A lien is a legal claim against a property that occurs when the property owner does not pay the taxes that are owed on it. The lien is equivalent to the amount of taxes that are owed. If a property has a lien on it, it cannot be sold or refinanced until the taxes are paid. Tax liens can be bought at auctions just like physical properties can. When someone purchases a tax lien on a property, the local government benefits because it recoups the taxes that are owed on the property.
How to Invest in Tax Liens
The process of investing in liens is fairly simple. They are made available to the public through the following process:
- The lien is issued
- A tax lien certificate that specifies the tax amount that is owed is created by the municipality where the property is located. It also includes any interest that has accrued.
- The certificates are auctioned off and issued to the highest bidder.
How Expensive are Tax Liens?
There is no exact amount that a tax lien costs, as it depends on the number of bidders there are for it and how high any of the bidders are willing to go.

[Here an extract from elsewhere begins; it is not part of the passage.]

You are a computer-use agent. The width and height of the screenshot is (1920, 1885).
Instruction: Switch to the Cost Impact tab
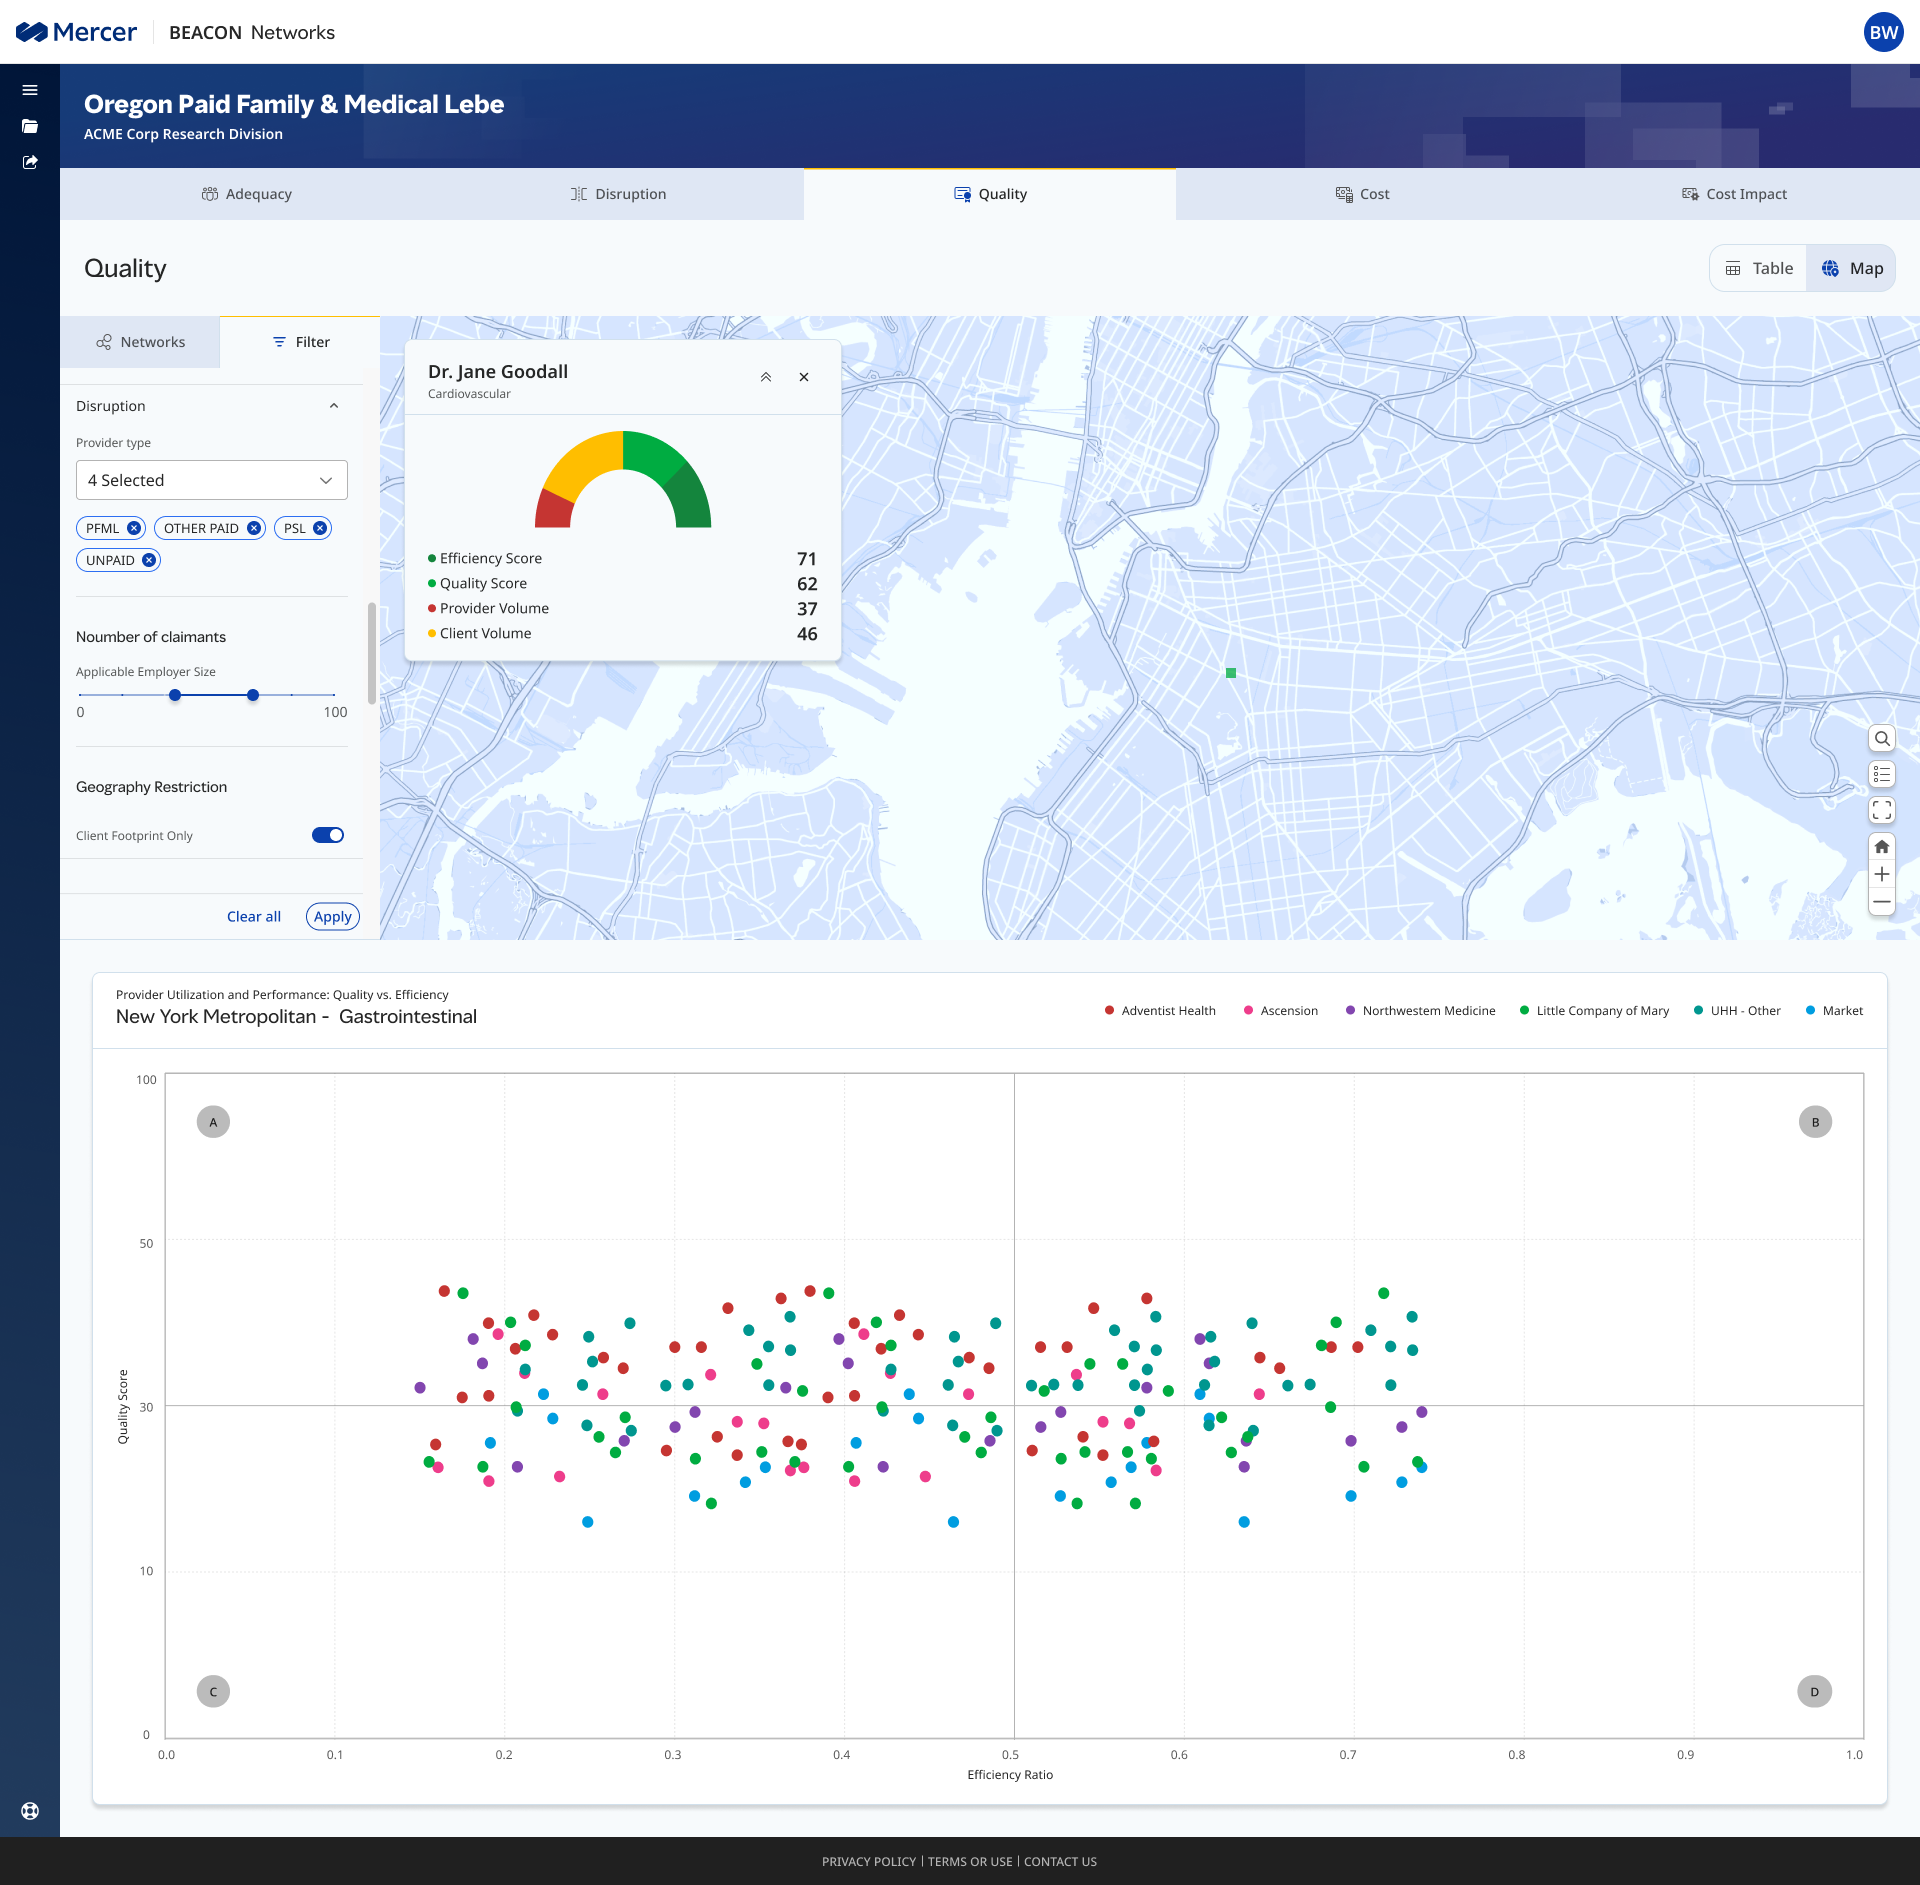click(1734, 194)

Also, the size of the property can dictate how much the lien will go for at auction. Small properties can often be won at auction for as little as a few hundred dollars. Larger properties can cost much more.
What Types of Properties can you Purchase the Tax Liens of?
Any property that has a tax lien on it can have the lien purchased by an investor. Some of the most common types of properties that fall into this category include:
- Undeveloped land
- Properties that need improvements.
Where are Tax Lien Auctions Held?
Tax lien auctions are held both in physical locations and online. Whichever type of auction you choose, you can bid down on the interest rate or bid up on the amount you are willing to pay for it. You can expect to get into bidding wars with other prospective investors and that will drive down the rate of return the winner can expect to get.
Getting Started on Investing in Tax Liens
To get started investing in tax liens, you first need to decide what type of property you want to hold a lien on. There are advantages and disadvantages to each type of property, so it is simply a matter of personal preference. When you decide which type of property is best for you, you can contact your local municipality to find out when the next auction is being held. You can also get a list of available properties from your local treasurer’s office. The treasurer’s office will also give you a list of rules for how the auction will be conducted.
Do Your Research
A crucial step in purchasing a tax lien as an investment is performing some research on the property. In many cases, the value of the property is less than the amount of the lien. In these instances, it may not be a wise investment for you.
Realizing Profit From the Lien
If you purchase a property tax lien, you will be expected to pay the full amount of the lien (including interest and penalties) to the municipality that issued it. The property owner must then pay you the the entire amount of the lien plus interest. A repayment schedule can be arranged so the amount can be paid off over time. The schedules can be set up anywhere from six months to three years. If the property owner cannot pay the amount in full by the deadline, you have the right to foreclose on the property.
Disadvantages of Investing in Tax Liens
Although a property lien can yield a significant amount of interest for you, they have some pitfalls that you need to be wary of. Investing in tax liens can be tricky and are not a great choice for novice investors or anyone who does not have a strong base of knowledge in real estate. It is also important that you are familiar with the property you are bidding on. There are often good reasons why a particular property might not be a good investment, such as close proximity to a dilapidated neighborhood. Further, once you take ownership of a tax lien, you must take on some responsibilities that go along with it. You will be required to notify the owner of the property in writing that you are the new holder of the lien and then follow up with a second letter if payments have not been made in full at the designated time. Tax liens do not last in perpetuity. Once the expiration date comes, you will no longer be able to collect any unpaid balances that are owed.